The women who helped shape the history of Rhode Island varied from artistic to tragic and from altruistic to selfish. A few were very beautiful, while others were brilliant. Most, if not all, were dedicated to changing the world to their liking.

One of the most dedicated and tragic figures was Mary Barrett Dyer (c. 1611-June 1, 1660), an English Puritan turned Quaker who had a significant influence on Roger Williams and helped establish the Quaker form of worship in Rhode Island and Massachusetts.

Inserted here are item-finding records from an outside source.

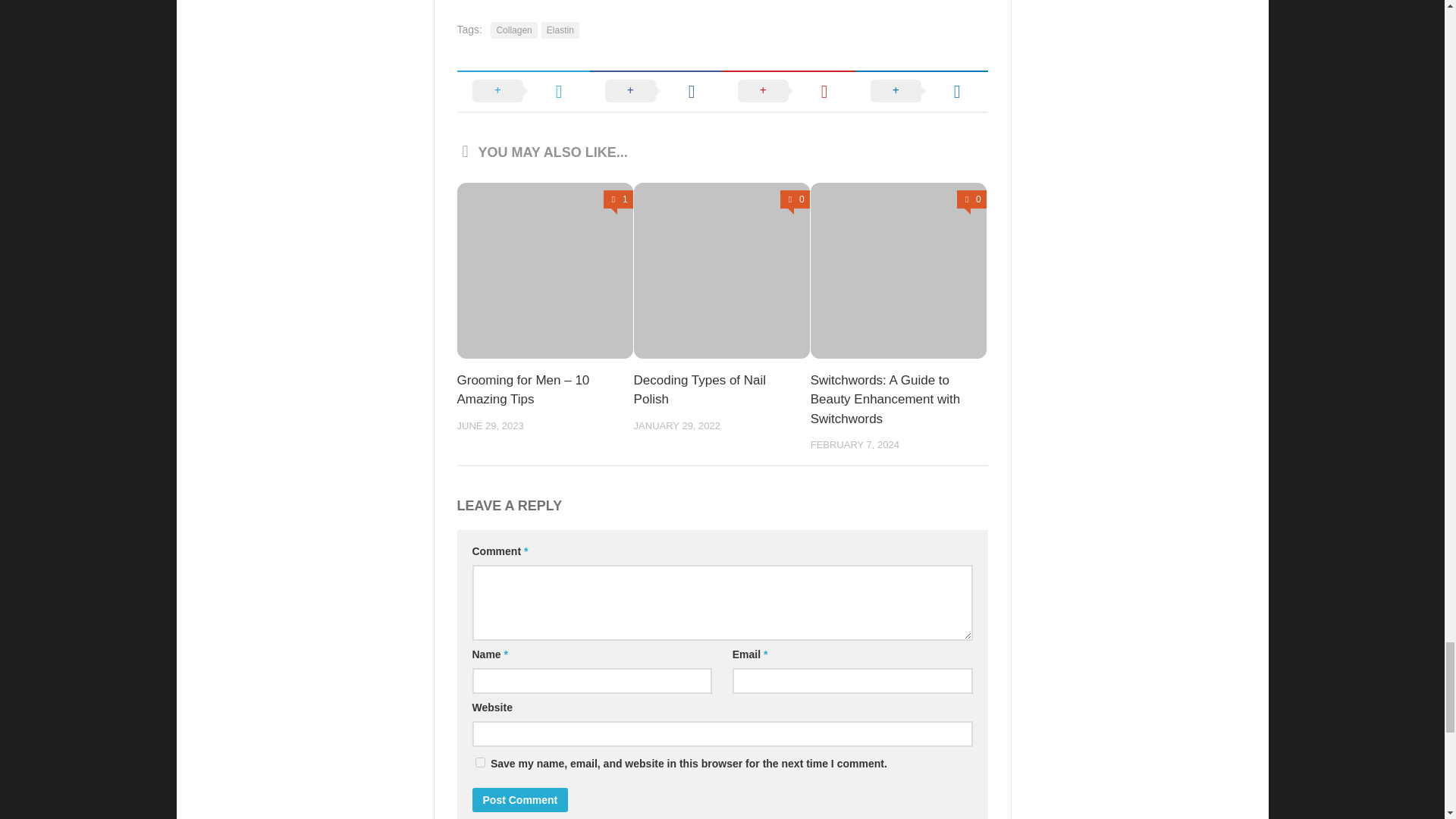
Post Comment (519, 799)
Share on Facebook (655, 90)
yes (479, 762)
Share on X (523, 90)
Share on Pinterest (788, 90)
Share on LinkedIn (922, 90)
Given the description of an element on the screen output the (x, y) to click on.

Mary supported the controversial Anne Hutchinson in Boston and angered the magistrates in Massachusetts. After Mary Dyer gave birth to a deformed stillborn baby, the Puritans in the Bay Colony claimed this was proof that she was guilty of heresy and she, her husband, Anne Hutchinson and her followers were forced to leave the colony. On advice from Roger Williams, they settled in Portsmouth, R.I.

A number of historians believe that Mary was instrumental in convincing Roger Williams of adult baptism and that this led to his being baptized and founding the Baptist church in Providence. In 1652, when Roger Williams and the Baptist preacher John Clarke went to England to plead their case for religious freedom, Mary and William Dyer accompanied them.

In England, Mary fell under the influence of George Fox who founded the Religious Society of Friends (Quakers). Mary soon joined that sect and in 1657, she left Rhode Island to travel to other areas of New England to preach Quakerism. She was arrested in New Haven, Conn., and again in Massachusetts, where she was banished and told not to return. She defied that order and on her third arrest in the Bay Colony, she was sentenced to death. At that time she was given a reprieve by Governor John Winthrop and again told not to return to preach Quaker theology.

She returned to Rhode Island where religious freedom was granted to all, including Quakers. Her zeal and energy convinced a number of men and women to embrace the principles she advocated. In 1660, after taking her views to New York, she once again tried to preach in Massachusetts and to defy the anti-Quaker laws there. This time she was tried, convicted and sentenced to death. Her crime was in being a Quaker. On June 1, 1660 she was hanged on the Boston Common.

This act by the Puritans turned many against their harsh laws. Mary Dyer was considered a martyr and this started a movement to repeal the anti-Quaker laws and to gain new converts to the Quaker theology in Rhode Island and throughout New England. Thanks to her sacrifice, there was a rise in the number of Quakers in Newport and other areas of the colony. As there were Quakers in many of the mercantile centers of Europe, much of the trade that was established between the Quakers in Newport and the rest of the world brought great prosperity to Rhode Island in the Colonial era.

Mary Dyer is now considered one of the five Quakers called the “Boston martyrs” and a statue to her memory has been erected outside the Massachusetts State House.